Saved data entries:
○ ○ ○

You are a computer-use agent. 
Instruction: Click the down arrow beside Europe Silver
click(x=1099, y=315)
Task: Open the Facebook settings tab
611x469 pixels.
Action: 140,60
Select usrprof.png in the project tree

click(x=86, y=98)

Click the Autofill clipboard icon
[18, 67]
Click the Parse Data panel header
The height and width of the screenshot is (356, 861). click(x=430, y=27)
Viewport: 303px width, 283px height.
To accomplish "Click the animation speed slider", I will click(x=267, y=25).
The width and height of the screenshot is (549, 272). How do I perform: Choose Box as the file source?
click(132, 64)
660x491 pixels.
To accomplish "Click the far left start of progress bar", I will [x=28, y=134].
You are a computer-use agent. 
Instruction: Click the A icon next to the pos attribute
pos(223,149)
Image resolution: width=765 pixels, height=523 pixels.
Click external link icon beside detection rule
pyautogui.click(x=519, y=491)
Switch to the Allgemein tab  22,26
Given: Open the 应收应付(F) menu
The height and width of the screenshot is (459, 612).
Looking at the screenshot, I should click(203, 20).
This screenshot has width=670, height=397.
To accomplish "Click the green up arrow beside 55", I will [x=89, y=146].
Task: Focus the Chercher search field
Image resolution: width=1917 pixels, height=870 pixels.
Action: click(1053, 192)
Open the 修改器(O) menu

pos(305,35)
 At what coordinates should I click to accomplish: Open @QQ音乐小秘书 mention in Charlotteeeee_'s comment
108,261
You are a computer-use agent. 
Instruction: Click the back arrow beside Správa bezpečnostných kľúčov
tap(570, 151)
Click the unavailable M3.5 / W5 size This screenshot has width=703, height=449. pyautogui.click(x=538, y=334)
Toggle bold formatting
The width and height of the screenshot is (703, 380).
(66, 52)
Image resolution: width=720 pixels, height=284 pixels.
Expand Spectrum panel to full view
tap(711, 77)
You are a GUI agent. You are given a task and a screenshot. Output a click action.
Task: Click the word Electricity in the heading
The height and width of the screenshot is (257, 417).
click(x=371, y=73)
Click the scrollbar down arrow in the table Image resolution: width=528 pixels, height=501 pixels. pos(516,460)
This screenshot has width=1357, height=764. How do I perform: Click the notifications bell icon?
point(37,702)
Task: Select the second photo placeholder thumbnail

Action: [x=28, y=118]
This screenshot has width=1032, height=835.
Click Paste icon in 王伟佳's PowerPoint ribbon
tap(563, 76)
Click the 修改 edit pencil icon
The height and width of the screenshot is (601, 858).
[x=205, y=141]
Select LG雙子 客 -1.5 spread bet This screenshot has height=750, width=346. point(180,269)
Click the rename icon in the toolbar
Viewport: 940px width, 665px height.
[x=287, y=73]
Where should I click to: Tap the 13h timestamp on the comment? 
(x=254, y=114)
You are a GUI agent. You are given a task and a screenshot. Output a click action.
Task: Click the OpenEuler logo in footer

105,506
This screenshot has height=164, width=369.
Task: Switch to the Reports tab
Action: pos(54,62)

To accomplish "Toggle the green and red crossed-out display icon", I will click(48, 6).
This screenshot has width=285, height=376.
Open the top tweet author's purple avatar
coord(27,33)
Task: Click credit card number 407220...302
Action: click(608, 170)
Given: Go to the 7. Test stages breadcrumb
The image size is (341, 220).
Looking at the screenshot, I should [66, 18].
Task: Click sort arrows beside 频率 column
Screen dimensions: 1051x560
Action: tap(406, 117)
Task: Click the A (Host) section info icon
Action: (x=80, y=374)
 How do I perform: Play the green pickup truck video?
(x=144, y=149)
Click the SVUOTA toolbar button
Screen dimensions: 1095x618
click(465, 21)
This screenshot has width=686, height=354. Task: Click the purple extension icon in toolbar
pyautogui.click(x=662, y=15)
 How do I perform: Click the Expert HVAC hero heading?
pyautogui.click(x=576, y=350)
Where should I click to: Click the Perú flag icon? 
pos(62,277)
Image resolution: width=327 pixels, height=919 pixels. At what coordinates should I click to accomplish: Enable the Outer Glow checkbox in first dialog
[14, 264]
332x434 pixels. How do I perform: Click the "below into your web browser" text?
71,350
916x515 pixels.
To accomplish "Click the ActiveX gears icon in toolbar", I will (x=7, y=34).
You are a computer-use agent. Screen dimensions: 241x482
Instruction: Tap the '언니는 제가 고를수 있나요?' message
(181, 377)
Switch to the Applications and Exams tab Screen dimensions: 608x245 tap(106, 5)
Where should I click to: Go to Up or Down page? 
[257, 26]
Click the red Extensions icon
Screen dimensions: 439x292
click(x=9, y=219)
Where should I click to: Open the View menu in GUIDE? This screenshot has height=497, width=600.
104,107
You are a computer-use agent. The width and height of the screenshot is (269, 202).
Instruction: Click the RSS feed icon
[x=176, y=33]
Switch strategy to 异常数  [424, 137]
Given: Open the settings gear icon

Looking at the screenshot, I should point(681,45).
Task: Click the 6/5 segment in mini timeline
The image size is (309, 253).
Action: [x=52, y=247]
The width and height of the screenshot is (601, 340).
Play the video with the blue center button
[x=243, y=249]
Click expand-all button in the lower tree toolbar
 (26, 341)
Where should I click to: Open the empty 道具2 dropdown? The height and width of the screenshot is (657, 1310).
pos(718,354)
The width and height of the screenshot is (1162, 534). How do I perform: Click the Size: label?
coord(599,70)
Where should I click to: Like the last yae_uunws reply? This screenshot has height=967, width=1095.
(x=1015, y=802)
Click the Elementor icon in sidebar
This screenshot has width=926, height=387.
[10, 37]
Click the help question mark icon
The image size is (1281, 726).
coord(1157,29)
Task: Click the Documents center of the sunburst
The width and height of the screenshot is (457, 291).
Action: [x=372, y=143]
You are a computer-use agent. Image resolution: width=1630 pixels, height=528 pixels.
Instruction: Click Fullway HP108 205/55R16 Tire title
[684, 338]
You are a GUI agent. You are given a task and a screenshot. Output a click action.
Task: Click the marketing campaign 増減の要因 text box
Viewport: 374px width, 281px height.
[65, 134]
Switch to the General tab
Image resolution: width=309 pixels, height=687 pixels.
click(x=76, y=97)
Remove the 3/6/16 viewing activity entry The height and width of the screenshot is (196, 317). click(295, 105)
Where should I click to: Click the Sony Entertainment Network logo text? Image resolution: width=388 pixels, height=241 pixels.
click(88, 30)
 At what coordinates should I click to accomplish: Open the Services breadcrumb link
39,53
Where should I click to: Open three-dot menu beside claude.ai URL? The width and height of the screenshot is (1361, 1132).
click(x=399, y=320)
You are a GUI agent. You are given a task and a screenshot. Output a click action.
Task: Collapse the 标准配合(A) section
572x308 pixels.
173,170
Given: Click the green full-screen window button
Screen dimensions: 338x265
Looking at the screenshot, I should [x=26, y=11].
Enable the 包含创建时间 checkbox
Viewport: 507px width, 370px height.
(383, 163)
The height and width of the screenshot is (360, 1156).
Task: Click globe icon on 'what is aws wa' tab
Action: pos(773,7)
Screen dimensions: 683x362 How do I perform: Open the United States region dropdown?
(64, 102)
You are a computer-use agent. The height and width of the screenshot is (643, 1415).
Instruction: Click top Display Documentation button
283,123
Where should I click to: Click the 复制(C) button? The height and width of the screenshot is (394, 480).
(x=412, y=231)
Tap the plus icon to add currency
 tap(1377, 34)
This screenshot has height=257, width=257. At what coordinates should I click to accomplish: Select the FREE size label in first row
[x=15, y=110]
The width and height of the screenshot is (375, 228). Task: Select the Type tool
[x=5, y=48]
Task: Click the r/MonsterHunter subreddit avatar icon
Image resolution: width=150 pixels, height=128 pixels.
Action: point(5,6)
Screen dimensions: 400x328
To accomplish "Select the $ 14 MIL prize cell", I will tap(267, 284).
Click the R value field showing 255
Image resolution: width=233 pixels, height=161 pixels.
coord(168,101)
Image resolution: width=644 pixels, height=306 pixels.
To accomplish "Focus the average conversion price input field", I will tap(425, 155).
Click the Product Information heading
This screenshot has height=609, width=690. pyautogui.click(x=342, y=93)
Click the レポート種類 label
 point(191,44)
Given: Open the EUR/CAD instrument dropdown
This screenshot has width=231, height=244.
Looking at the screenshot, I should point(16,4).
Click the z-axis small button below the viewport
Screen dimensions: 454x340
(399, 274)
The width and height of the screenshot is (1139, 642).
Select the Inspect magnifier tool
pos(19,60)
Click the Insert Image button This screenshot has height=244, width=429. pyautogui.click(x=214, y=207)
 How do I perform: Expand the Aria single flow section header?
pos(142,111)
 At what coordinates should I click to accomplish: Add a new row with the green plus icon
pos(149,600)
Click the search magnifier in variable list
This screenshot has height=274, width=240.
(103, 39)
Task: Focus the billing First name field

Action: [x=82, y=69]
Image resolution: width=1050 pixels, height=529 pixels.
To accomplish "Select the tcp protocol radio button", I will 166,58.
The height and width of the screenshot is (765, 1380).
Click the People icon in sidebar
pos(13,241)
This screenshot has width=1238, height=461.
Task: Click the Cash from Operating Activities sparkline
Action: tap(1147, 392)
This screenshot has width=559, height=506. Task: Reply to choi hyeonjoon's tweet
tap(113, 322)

○ ○ ○

**EXERCISE OBJECTIVE**. Using the data above, reproduce exactly the lines from the line that contains "The width and height of the screenshot is (601, 340)." through the line that contains "Task: Click the marketing", including both.

**SOLUTION TO THIS TASK**.
The width and height of the screenshot is (601, 340).
Play the video with the blue center button
[x=243, y=249]
Click expand-all button in the lower tree toolbar
 (26, 341)
Where should I click to: Open the empty 道具2 dropdown? The height and width of the screenshot is (657, 1310).
pos(718,354)
The width and height of the screenshot is (1162, 534). How do I perform: Click the Size: label?
coord(599,70)
Where should I click to: Like the last yae_uunws reply? This screenshot has height=967, width=1095.
(x=1015, y=802)
Click the Elementor icon in sidebar
This screenshot has width=926, height=387.
[10, 37]
Click the help question mark icon
The image size is (1281, 726).
coord(1157,29)
Task: Click the Documents center of the sunburst
The width and height of the screenshot is (457, 291).
Action: [x=372, y=143]
You are a computer-use agent. Image resolution: width=1630 pixels, height=528 pixels.
Instruction: Click Fullway HP108 205/55R16 Tire title
[684, 338]
You are a GUI agent. You are given a task and a screenshot. Output a click action.
Task: Click the marketing campaign 増減の要因 text box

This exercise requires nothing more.